The first line of the entries is where the copy starts and the line with "360x371 pixels." is where it ends; set down each line exactly, both ends included, and drop pictures.

[Saved entries]
>>>

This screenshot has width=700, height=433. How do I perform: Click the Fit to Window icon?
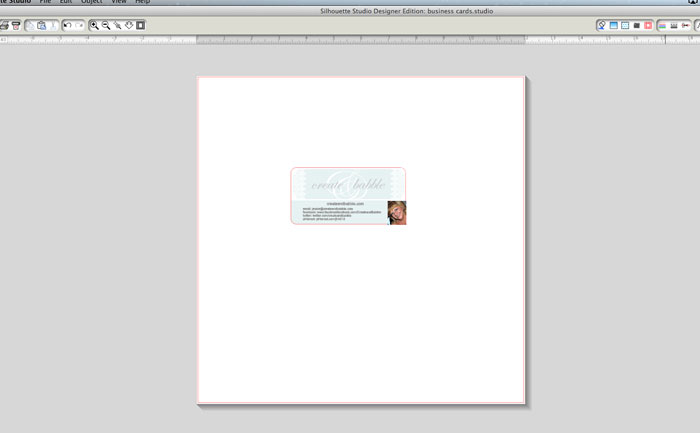tap(141, 25)
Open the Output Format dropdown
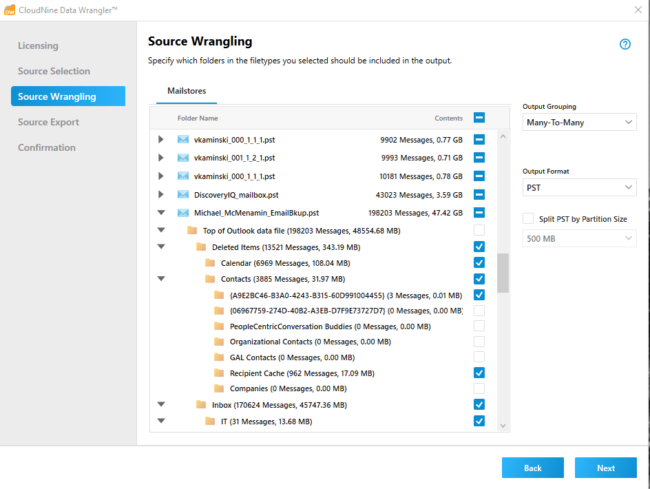The image size is (650, 489). [x=579, y=187]
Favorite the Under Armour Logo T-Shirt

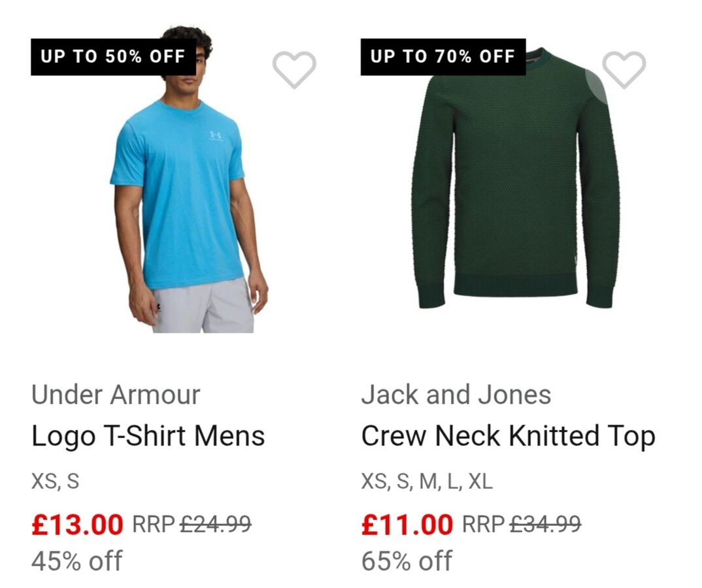[x=294, y=69]
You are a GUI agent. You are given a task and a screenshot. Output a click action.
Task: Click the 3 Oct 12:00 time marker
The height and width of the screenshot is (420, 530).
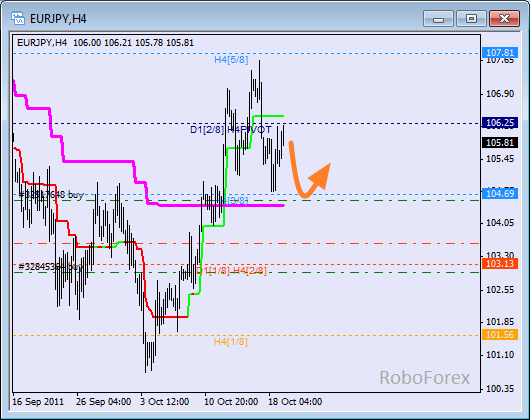point(165,402)
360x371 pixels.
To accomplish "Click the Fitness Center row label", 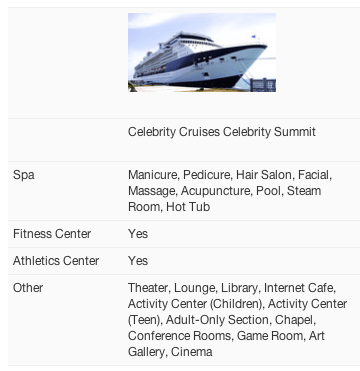I will point(52,234).
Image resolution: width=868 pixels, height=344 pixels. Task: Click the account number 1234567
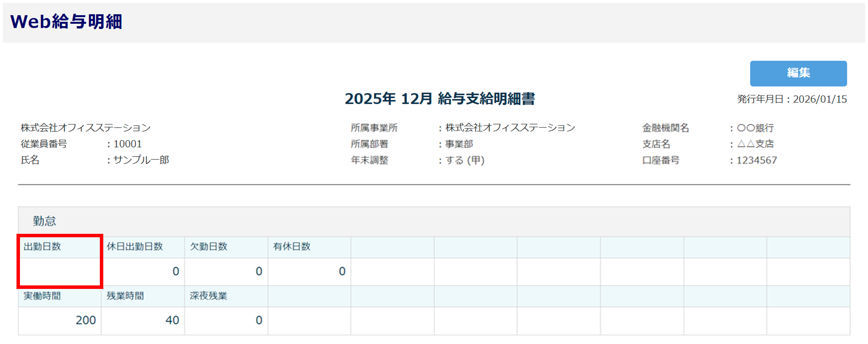click(x=756, y=161)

<<<

• Result below:
This screenshot has width=700, height=433. How do I perform: Click the Fit to Window icon?
tap(141, 25)
Open the Output Format dropdown
The image size is (650, 489). [x=579, y=187]
Favorite the Under Armour Logo T-Shirt

[x=294, y=69]
You are a GUI agent. You are given a task and a screenshot. Output a click action.
Task: Click the 3 Oct 12:00 time marker
The height and width of the screenshot is (420, 530).
point(165,402)
360x371 pixels.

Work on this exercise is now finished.